From today's Gartman Letter...... (1-4)
"COMMODITY PRICES HAVE BEGUN THE NEW YEAR STRONGLY, and they are doing so even as the US dollar is also strong. We shall begin the new year by telling our clients around the world that they should get used to the fact that the supposed tie between a weak US dollar and stronger commodity prices has been severed and that it may become the order of the day that commodity prices rise no matter what the dollar does; that is, we can “see” commodity prices rising when the dollar falls and we can “see” commodity prices rising when the dollar rises as well. Simply put, stronger economic environs will keep a bid into commodity prices generally, and that shall trump dollar considerations. Those who grasp this will do well; those who don’t won’t. It shall be that simple.
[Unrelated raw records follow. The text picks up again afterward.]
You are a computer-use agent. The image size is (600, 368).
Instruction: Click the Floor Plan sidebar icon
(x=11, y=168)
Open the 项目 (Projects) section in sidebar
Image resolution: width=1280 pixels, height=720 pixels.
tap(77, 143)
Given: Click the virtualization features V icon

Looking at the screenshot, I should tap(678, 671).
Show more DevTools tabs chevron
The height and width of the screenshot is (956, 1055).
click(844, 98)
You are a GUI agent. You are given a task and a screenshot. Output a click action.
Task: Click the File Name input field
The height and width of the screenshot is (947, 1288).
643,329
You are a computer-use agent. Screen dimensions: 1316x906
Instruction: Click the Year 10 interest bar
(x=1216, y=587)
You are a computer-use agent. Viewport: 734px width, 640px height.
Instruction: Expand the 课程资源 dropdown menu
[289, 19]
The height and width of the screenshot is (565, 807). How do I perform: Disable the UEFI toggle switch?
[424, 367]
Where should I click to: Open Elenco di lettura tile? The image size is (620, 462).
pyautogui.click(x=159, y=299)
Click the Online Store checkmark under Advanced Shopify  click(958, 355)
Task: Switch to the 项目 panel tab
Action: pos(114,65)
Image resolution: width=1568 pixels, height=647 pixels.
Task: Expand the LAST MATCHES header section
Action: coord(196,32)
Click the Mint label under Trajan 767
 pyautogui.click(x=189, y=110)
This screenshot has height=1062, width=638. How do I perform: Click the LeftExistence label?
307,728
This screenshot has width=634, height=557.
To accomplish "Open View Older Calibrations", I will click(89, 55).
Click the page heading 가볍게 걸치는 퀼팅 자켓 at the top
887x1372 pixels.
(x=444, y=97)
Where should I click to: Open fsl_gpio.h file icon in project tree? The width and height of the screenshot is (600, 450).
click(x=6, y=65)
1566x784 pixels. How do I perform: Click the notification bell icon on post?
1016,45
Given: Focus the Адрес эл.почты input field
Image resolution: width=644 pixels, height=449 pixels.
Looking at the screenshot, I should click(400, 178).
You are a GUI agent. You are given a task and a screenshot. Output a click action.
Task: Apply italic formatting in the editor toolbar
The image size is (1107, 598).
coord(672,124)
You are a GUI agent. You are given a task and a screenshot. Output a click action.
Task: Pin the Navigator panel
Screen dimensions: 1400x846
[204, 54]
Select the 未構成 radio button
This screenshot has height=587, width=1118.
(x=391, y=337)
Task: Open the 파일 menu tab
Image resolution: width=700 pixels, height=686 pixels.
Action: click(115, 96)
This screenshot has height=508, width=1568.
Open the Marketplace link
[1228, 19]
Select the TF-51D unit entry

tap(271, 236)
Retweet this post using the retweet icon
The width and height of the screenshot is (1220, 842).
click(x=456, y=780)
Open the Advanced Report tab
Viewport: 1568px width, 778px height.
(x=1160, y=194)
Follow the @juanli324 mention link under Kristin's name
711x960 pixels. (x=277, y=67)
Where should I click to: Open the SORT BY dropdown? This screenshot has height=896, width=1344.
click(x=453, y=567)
Thus we note that gold is stronger this morning, rising once again in dollar terms, but rising more certainly in terms of the EUR. Note then the chart of gold in EUR terms this page, done in intervals of eight hours going back into early October of last year. The great rush upward from just below €700 to just barely above €810… a move of nearly 17%... took only a bit more than five weeks. Since then it has corrected, falling approximately €57, but it has taken even longer to correct half as much. This is always one of the signature signs of a bull market, where corrections take longer to correct half as much as the initial rush higher. As we write, gold is trading €771 and is breaking out to the upside from the well defined “triangle” forged on the chart this page. New highs lie ahead and we are to do what we can to remain long of gold in EUR… and Yen, and Sterling terms too for that matter… and to become longer of it when the time is right. The time may be right."